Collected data
:::::
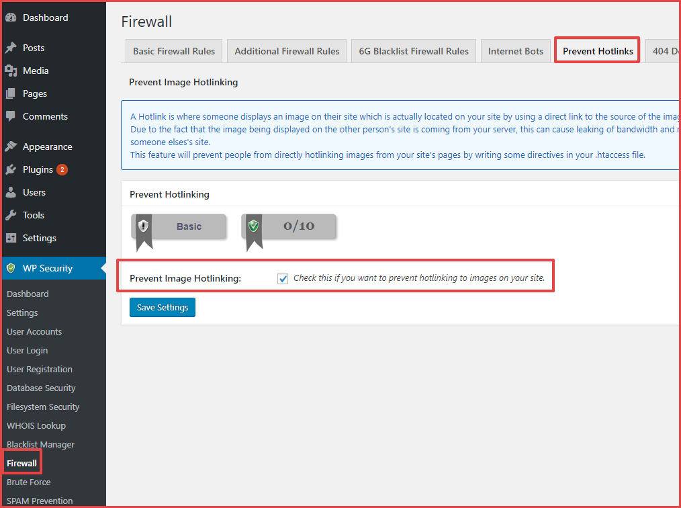
Task: Open Settings using the sliders icon
Action: click(x=10, y=237)
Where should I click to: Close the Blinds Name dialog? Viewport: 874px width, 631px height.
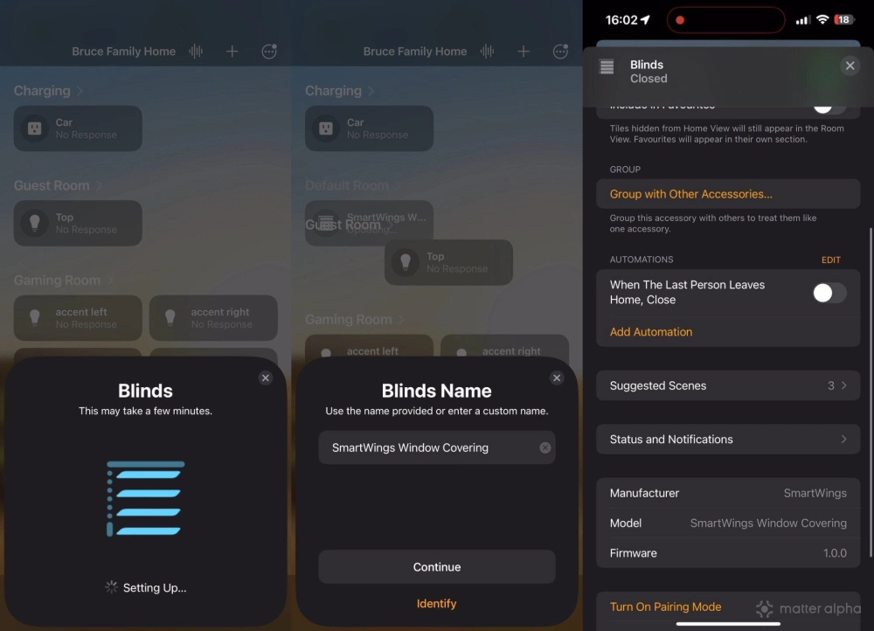coord(557,378)
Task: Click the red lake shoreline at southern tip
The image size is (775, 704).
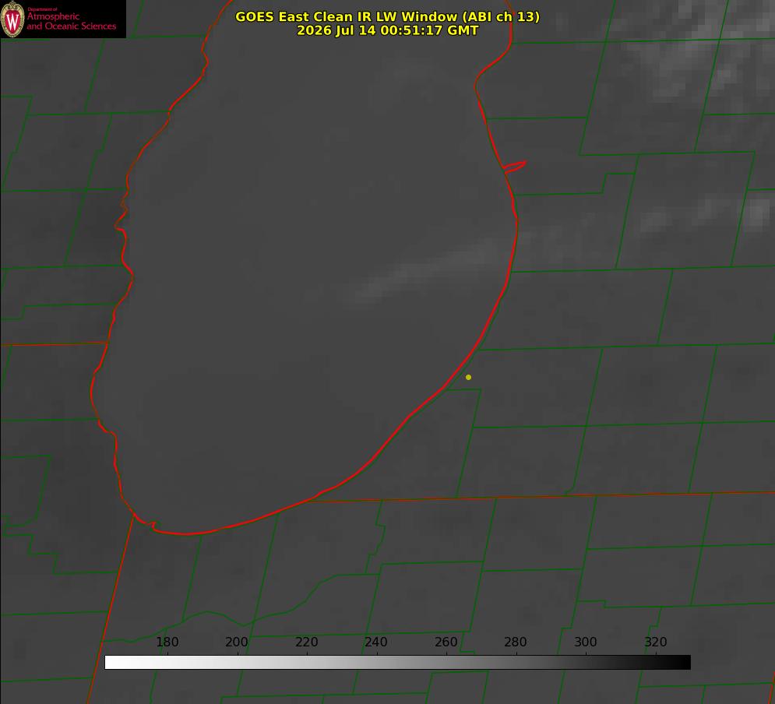Action: pyautogui.click(x=185, y=533)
:::::
What is needed is an exact copy of the lines from the line with "Where should I" to the end of the data above, both included, without any pictures.

Where should I click to: Close the Blinds Name dialog? Viewport: 874px width, 631px height.
coord(557,378)
Task: Click the red lake shoreline at southern tip
The image size is (775, 704).
Action: pyautogui.click(x=185, y=533)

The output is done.